In this agreement, a lender purchases an asset and leases it to you. This allows you immediate access to the asset while only requiring a fraction of the cost upfront. The fraction is usually the first month’s rent.

Leasing is beneficial as it allows for flexibility since you can typically renew your lease, end it, or purchase the item based on your company’s needs.


Finance Leases and Capital Leases

A finance or capital lease is the middle ground between equipment leasing and hire purchase. The lease here is more long term and usually carries on for most of an asset’s life.

While you have use of the asset and you pay for it over time, you do not own it and so it does not appear on your balance sheet. You could claim VAT and offset the rental costs against profit, which can be convenient in the area of taxation.


Operating Leases and Contract Hire

This is a more common form of equipment leasing. It Is a lease with an agreed term where maintenance is taken care of by the lessor. It doesn’t appear on your balance sheet just like finance leases and it’s cheaper since you don’t need to pay the full value of the item.


Secured Lending Against Existing Assets

This concept, known as asset refinancing secures a loan against assets that your company already owns such as vehicles, buildings, and equipment. Should you fail to keep up wit loan payments, the lender seizes the assets to cover what is owed.

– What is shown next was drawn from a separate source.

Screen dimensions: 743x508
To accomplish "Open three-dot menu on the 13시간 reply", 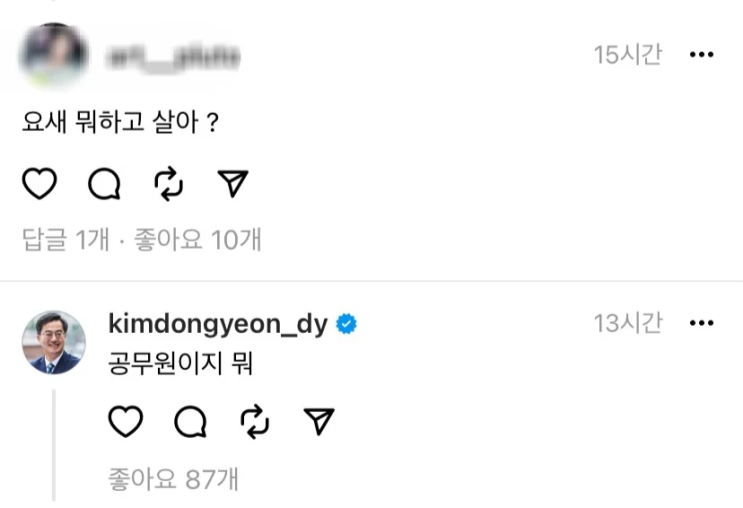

As you are technically releasing cash from existing assets, the amount you can get is dependent on the value of the assets being used. This type of lending is sometimes used for consolidation of debt.

While some lenders only refinance assets in a single area, others finance anything that has a  verifiable resale value. There are many asset financing products you can access but there are also restrictions such as the fact that the asset must be removable and critical to your operations.


How to Apply

Asset finance agreements are not usually very complex, however, some of the requirements are like those of traditional loans.

Before applying, get an idea of what you need and what you are trying to achieve. Once you have done this, ensure you decide what amount you can commit to and what term is convenient.

Ensure that you shop around for an alternative lender source that is legitimate and that is best able to offer what your business needs.

These agreements typically have prerequisites in the form of documentation, and it is up to you to ensure that you familiarise yourself with said requirements and that you meet them.

Some lenders provide online application methods and others require you to visit a building physically. Complete your application form correctly and ensure that you understand the terms before you sign any contract.

After the contract is signed, delivery of the items or cash is handled based on the lender’s agreement with you. After that, it is up to you to ensure that you meet your end of the agreement by making the requisite payments.